The irony of Apple publishing a UI model that cannot run on macOS was not lost on me.
Qwen2.5-VL-3B (the Small One)
After the first two dead ends, I found that Qwen2.5-VL had an MLX port via the mlx-vlm library. The 3B parameter variant (4-bit quantized) was only 2.9GB, loaded in 1.9 seconds, and ran inference in 3-7 seconds. Fast and light.
But too weak. The 3B model could identify that UI elements existed in an image -- it would say "there is a text panel on the left" -- but the bounding box coordinates it returned were hallucinated. Boxes would be off by hundreds of pixels, overlap incorrectly, or enclose regions that contained nothing. For panel detection where you need to know "the question text lives between pixels (0, 120) and (900, 800)," a model that hallucinates coordinates is worse than no model at all.
The 7B variant turned out to be the sweet spot. More on that in the next section.
Pixel-Edge Detection (No ML)
Before committing to a VLM, I tried the traditional computer vision approach. Each UI panel has a uniform background color. The question panel might be rgb(53, 67, 83), the editor panel rgb(22, 43, 54). In theory, you can find panel boundaries by detecting where the background color changes.
The algorithm worked on test screenshots. Then I tested it on a page where both panels used similar background colors. The panel border was a thin 1-pixel line that blended into the surrounding regions. Same-color-background UIs -- which are increasingly common with modern design trends -- broke the approach entirely.
Pixel-edge detection is fragile because it depends on an assumption (panels have visually distinct backgrounds) that is not guaranteed. A VLM can detect panel boundaries semantically -- it understands "this is a question panel" regardless of what color it is.
Accessibility API (AX API)
macOS has a built-in accessibility API that lets you programmatically read UI elements. For a screen reader, this sounds ideal.
The problem is that the Accessibility API cannot see inside web content rendered in Chrome. The browser exposes high-level structural elements -- the window, the tab bar, the content area -- but not individual text lines, panel layouts, or the DOM structure within the page. You get a single "web area" element that says "this is a web view" with no ability to drill into it.
If your target is a native macOS application, the AX API might work. For reading web-based UIs through the browser, it is a dead end.
Spawning a New Python VLM Process Per Inference
My initial integration spawned a new Python process for each VLM inference call. The Python script imported mlx-vlm, loaded the Qwen2.5-VL-7B model (5.3GB of weights), ran inference on one image, printed the result, and exited.

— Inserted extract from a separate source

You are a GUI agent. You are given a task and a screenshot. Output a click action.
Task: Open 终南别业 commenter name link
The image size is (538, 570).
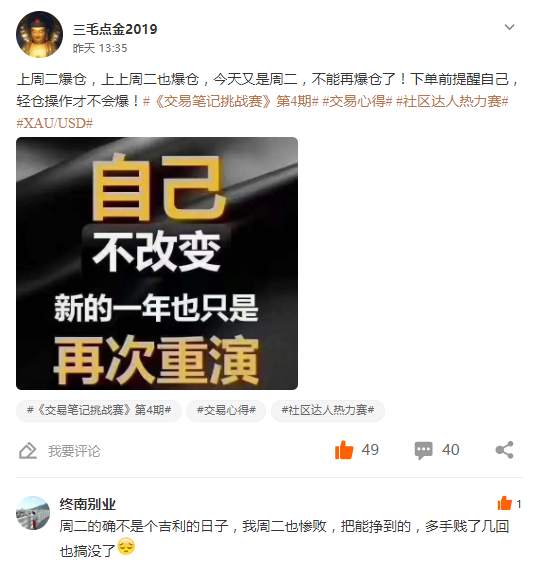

The next cycle, 15 seconds later, spawned a new process that loaded the 5.3GB model again.
After three or four cycles, the Mac froze. Each process was loading the full model into unified memory, and the previous processes had not fully released their allocations before the next one started. OOM within minutes.
The fix was a persistent server architecture: load once, serve many.
What Actually Worked -- The Architecture
Here is the system that survived. Each component earned its place by being the last option standing after everything else failed.
Panel Detection: Qwen2.5-VL-7B via MLX
The 7B parameter Qwen2.5-VL model, 4-bit quantized, is the sweet spot for UI panel detection on Apple Silicon. The 3B model hallucinates bounding boxes. Larger models (14B+) are too slow for interactive use. The 7B variant reliably returns accurate panel coordinates when prompted correctly.
Why MLX matters. Apple Silicon's unified memory architecture means the CPU and GPU share the same physical RAM. MLX exploits this -- the model weights live in unified memory once and are accessed by both the CPU (for attention computations) and the GPU (for matrix multiplications) without copying. The 4-bit quantized model shows ~238MB resident memory in Activity Monitor, not the full weight file size, because MLX memory-maps the weights and pages them in on demand.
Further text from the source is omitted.